Esa carreta lleva al país de los sueños

De donde nadie ha regresado para contarlo

¿Te interesa ese viaje?

Sí, pero no ahora.

Claro, cuando despiertes.

Irene Parca

Yo tenía nueve años y caminaba siguiendo la procesión, que había comenzado en el atrio de la Iglesia de San Jerónimo, en Cuernavaca. Una vieja carreta, jalada por un caballo famélico, llevaba el ataúd de madera donde yacía el cuerpo de una mujer que jamás conocí en vida, doña Lucía Saldaña. Lentamente avanzábamos. De vez en cuando, mi madre se me quedaba viendo y me preguntaba cómo estaba. Su rostro expresaba un gesto de preocupación. La que no estaba tranquila era ella, porque lamentaba haberme llevado a una ceremonia donde la tristeza y el dolor eran el pulso de esa tarde. Pero no le había quedado de otra, porque no encontró quien me cuidara. Para mí, todo era motivo de asombro. El llanto de los deudos, el olor de las flores, los rezos y un cielo que se había comenzado a nublar. Al final de la procesión, una banda de siete músicos trataba en vano de hacer menos triste lo que no podía ser de otra manera, porque el poder de la muerte, como siempre, pronunciaba la última palabra.

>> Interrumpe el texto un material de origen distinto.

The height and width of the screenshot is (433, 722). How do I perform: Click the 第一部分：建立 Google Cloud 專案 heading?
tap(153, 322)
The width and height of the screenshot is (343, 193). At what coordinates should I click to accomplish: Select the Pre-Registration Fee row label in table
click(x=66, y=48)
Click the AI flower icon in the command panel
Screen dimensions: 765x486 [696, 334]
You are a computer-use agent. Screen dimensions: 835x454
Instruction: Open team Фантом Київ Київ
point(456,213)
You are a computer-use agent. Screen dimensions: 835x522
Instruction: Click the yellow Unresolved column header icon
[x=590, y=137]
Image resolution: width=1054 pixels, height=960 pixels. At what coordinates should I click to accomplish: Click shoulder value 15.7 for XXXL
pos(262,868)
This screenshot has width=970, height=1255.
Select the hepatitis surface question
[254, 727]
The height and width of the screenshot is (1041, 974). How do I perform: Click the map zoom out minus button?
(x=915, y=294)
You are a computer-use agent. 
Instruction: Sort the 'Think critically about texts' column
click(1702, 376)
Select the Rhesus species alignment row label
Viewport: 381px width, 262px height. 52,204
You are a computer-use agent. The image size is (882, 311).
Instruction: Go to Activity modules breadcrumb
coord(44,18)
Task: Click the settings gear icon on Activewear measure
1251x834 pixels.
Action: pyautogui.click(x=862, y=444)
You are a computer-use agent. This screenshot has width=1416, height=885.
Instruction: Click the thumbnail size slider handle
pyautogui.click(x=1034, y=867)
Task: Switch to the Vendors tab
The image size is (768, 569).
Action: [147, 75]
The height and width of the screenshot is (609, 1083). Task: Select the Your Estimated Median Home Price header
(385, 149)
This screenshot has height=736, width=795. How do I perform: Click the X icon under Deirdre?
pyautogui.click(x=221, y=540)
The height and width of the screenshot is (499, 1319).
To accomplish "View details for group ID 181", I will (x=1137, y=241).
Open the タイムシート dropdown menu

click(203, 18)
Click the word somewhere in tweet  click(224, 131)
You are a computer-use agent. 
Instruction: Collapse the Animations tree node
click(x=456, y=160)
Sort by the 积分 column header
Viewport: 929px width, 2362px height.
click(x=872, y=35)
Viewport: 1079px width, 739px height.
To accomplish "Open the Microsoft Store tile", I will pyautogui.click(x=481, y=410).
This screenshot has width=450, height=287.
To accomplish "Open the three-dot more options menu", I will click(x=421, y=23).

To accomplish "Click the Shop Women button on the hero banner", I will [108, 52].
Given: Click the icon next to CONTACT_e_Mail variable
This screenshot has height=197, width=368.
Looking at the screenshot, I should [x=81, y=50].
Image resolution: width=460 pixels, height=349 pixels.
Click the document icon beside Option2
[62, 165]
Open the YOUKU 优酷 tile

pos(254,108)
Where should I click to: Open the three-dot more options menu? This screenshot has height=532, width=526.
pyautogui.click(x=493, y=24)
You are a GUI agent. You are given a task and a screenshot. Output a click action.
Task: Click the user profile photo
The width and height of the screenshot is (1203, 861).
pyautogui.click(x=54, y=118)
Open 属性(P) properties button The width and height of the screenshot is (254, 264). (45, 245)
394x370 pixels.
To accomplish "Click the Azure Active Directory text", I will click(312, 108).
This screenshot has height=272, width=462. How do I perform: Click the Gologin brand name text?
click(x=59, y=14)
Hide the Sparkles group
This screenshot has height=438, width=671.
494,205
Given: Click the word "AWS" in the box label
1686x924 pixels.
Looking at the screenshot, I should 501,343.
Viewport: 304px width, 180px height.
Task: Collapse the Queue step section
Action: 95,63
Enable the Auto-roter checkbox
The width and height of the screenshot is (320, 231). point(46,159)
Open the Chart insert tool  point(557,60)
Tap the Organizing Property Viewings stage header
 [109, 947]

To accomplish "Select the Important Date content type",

La muerte, ¿qué era para mí la muerte a mis 9 años? Era la ausencia definitiva de mi hermana Rosa, la primera Rosa de la familia, que no alcanzó a cumplir un año. Yo tenía seis cuando la perdimos. Recuerdo que yo no entendía nada de lo que estaba sucediendo. Mi madre llorando y mi padre muy serio, tratando de consolarla. Su dolor me hacía llorar, pero no entendía nada. Eso es la muerte, una inmensa nada que se impone abriendo surcos de silencio.

“¿Hacia dónde vamos?” le pregunté a mi madre, mientras seguíamos lentamente por la calle San Jerónimo, acompañando la procesión. “Al cementerio, al panteón”. Dos palabras misteriosas que me hicieron pensar en un lugar remoto donde la vida podía brotar de nuevo.

II

Un sueño soñaba anoche,

soñito del alma mía,

soñaba con mis amores,

que en mis brazos los tenía.

Vi entrar señora tan blanca,

muy más que la nieve fría.

Juan de la Encina

El sueño y la muerte ¿son lo mismo? No. De un sueño se despierta. La muerte no da tregua. Pero se parecen y, a veces, son vasos comunicantes para transitar de un mundo a otro mundo. Bienaventurados los que lo viven para morir sin sentirlo. Soñar a estar vivo. Caminar por la realidad en estado de ensoñación, el cuerpo y la mente ágiles, dispuestos a todo, porque todo es posible, menos la muerte. La muerte es sólo para los vivos.

III

Podían estar contándote las cosas más espantosas como si nada.

Me relataban todo como si se tratara de una anécdota mas. Hasta cierto punto es comprensible porque son personas que llevan años conviviendo

con la muerte, y de alguna manera tienen que sobrevivir.

Marcela Turati, periodista.

¿Será posible aprender a conversar con nuestra muerte, buscando enseñanzas que nos ayuden a convivir con ella y a prepararnos para recibirla? Seguro que es posible, pero lo posible no siempre está a la mano en el pensamiento necio de las y los terrícolas. Vivimos en el vértigo de lo inmediato, deambulando en una carretera que desemboca en el vacío. En un país asolado y desolado por la muerte, esa conversación es más bien una sucesión de gritos que se pierden en la indiferencia y en la ausencia de respuestas humanas.

En su edición más reciente, la Revista de la Universidad de México explora las distintas maneras en que la muerte vive en la tradición y la cotidianeidad de este país. Con el aval de Michael de Montaigne (para quien la única manera de ser dueños de nuestra vida es asumiendo nuestra muerte, con los ojos abiertos), comienza un recorrido pleno de intensidades, guiado por las reflexiones de médicos, antropólogos, escritores, poetas, fotógrafos, ilustradores… La tanatología, la eutanasia, los umbrales de la muerte, la inmortalidad, el suicidio, el viaje al infierno de los 72 migrantes asesinados en San Fernando, Tamaulipas. Su directora, la escritora Guadalupe Nettel, propone este número como una forma de reflexión para dialogar con ese destino ineludible del que nadie nunca ha escapado.